Work item => When the line with "Applicazione di lastre" is reached, include it and stop; before that, copy each line of the listing exactly from the first.

********

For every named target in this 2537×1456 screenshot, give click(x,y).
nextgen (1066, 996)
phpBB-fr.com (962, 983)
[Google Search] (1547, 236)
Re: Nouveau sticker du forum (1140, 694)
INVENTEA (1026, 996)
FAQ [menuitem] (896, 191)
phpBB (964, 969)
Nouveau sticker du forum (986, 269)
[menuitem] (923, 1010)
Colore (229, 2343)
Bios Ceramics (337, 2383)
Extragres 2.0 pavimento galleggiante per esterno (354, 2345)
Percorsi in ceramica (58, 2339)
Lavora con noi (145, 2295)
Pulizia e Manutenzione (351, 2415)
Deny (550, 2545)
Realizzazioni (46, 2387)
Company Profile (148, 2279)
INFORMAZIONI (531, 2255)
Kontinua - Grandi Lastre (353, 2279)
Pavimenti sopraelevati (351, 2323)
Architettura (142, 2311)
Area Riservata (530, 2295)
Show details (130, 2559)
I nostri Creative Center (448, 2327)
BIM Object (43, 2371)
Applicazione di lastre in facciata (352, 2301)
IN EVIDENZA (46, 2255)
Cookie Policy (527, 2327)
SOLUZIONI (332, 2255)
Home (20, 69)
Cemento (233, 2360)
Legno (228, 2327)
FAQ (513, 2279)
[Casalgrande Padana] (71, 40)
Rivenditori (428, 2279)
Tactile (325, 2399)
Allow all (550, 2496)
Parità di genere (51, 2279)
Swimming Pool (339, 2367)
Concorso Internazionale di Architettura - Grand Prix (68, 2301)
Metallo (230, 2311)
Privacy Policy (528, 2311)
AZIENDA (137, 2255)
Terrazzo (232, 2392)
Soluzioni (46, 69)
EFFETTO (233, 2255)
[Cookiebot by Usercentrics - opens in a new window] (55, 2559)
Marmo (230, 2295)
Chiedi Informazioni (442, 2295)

********

Reply =>
For every named target in this 2537×1456 screenshot, give click(x,y).
nextgen (1066, 996)
phpBB-fr.com (962, 983)
[Google Search] (1547, 236)
Re: Nouveau sticker du forum (1140, 694)
INVENTEA (1026, 996)
FAQ [menuitem] (896, 191)
phpBB (964, 969)
Nouveau sticker du forum (986, 269)
[menuitem] (923, 1010)
Colore (229, 2343)
Bios Ceramics (337, 2383)
Extragres 2.0 pavimento galleggiante per esterno (354, 2345)
Percorsi in ceramica (58, 2339)
Lavora con noi (145, 2295)
Pulizia e Manutenzione (351, 2415)
Deny (550, 2545)
Realizzazioni (46, 2387)
Company Profile (148, 2279)
INFORMAZIONI (531, 2255)
Kontinua - Grandi Lastre (353, 2279)
Pavimenti sopraelevati (351, 2323)
Architettura (142, 2311)
Area Riservata (530, 2295)
Show details (130, 2559)
I nostri Creative Center (448, 2327)
BIM Object (43, 2371)
Applicazione di lastre in facciata (352, 2301)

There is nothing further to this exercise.